You'll need one kernel to get Linux started on your system so that you can
install it.  The default kernel is hugesmp.s, which requires at least a
Pentium III processor. If this kernel doesn't work for you, you may try
the regular "huge.s" kernel, which supports i486 and better single CPU
machines. If you have a 64bit CPU (at least Athlon64), you can use
huge64.s to install Slackware64.

To boot the chosen kernel put the name of the kernel and press enter.

boot: hugesmp.s   "For example, boot the 'huge.s' kernel!"
boot: kmssmp.s    "To boot with kernel mode setting for graphics -- needed
                   with some machines."
boot: huge64.s    "Same as hugesmp.s, but for x86_64 arch."
boot: kms64.s     "Same as kmssmp.s, but for x86_64 arch."
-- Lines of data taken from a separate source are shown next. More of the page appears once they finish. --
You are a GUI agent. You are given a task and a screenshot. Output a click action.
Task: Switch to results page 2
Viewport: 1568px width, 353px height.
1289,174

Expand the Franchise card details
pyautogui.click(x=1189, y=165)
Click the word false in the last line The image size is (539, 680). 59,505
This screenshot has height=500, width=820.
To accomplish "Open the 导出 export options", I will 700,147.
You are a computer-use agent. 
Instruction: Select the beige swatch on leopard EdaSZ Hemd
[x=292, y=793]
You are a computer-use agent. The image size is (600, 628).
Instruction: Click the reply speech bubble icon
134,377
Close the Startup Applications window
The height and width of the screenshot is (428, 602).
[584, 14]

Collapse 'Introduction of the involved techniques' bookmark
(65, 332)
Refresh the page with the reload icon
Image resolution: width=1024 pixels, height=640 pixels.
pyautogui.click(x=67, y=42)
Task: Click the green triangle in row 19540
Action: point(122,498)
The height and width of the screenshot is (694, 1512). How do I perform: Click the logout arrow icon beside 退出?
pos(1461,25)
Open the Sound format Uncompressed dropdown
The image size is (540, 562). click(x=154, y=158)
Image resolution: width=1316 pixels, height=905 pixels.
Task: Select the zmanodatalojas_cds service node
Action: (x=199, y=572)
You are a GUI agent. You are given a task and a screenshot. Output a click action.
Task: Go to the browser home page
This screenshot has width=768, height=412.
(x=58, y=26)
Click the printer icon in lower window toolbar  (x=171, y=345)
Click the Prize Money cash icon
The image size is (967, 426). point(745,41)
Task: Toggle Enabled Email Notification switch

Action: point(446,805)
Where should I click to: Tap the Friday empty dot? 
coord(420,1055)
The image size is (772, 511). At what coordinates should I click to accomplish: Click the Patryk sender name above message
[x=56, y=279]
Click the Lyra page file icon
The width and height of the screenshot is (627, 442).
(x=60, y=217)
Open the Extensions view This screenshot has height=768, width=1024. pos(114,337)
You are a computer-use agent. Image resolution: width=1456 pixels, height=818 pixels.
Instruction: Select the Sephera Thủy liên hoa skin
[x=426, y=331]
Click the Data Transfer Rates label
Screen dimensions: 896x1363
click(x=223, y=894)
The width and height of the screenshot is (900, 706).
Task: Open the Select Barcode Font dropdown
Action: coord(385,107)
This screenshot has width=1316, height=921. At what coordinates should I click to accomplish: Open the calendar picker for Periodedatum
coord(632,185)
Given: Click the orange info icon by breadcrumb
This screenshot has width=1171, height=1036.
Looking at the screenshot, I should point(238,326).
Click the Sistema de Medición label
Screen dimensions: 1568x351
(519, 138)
To check your system memory with memtest86+, use 'memtest':

boot: memtest

/EFI/BOOT/grub.cfg:

set default="0"
set timeout="30"
set hidden_timeout_quiet=false

#if loadfont /EFI/boot/unicode.pf2; then
#  set gfxmode=800x600
#  load_video
#fi

#terminal_output gfxterm

menuentry "Slackware 14.1 hugesmp.s kernel"{
  echo "Loading hugesmp.s kernel and installer initrd.  Please wait..."
  linux /syslinux/hugesmp.s vga=normal load_ramdisk=1 prompt_ramdisk=0 ro printk.time=0 nomodeset SLACK_KERNEL=huge.s
  initrd /syslinux/initrd.img
}

menuentry "Slackware 14.1 hugesmp.s kernel (use KMS console)"{
  echo "Loading huge.s kernel (with KMS) and installer initrd.  Please wait..."
  linux /syslinux/huge.s vga=normal load_ramdisk=1 prompt_ramdisk=0 ro printk.time=0 SLACK_KERNEL=huge.s
  initrd /syslinux/initrd.img
}

menuentry "Slackware64 14.1 huge.s kernel"{
  echo "Loading huge.s kernel and installer initrd.  Please wait..."
  linux /syslinux/huge64.s vga=normal load_ramdisk=1 prompt_ramdisk=0 ro printk.time=0 nomodeset SLACK_KERNEL=huge.s
  initrd /syslinux/initrd64.img
}

menuentry "Slackware64 14.1 huge.s kernel (use KMS console)"{
  echo "Loading huge.s kernel (with KMS) and installer initrd.  Please wait..."
  linux /syslinux/huge64.s vga=normal load_ramdisk=1 prompt_ramdisk=0 ro printk.time=0 SLACK_KERNEL=huge.s
  initrd /syslinux/initrd64.img
}

# Detect installed operating system and allow booting them from GRUB:
menuentry "Detect/boot any installed operating system" {
  configfile "/EFI/BOOT/osdetect.cfg"
}

message.txt and f2.txt aren't actually config files, their purpose is to tell you a bit of information about what kernel to load, so you can include there whatever.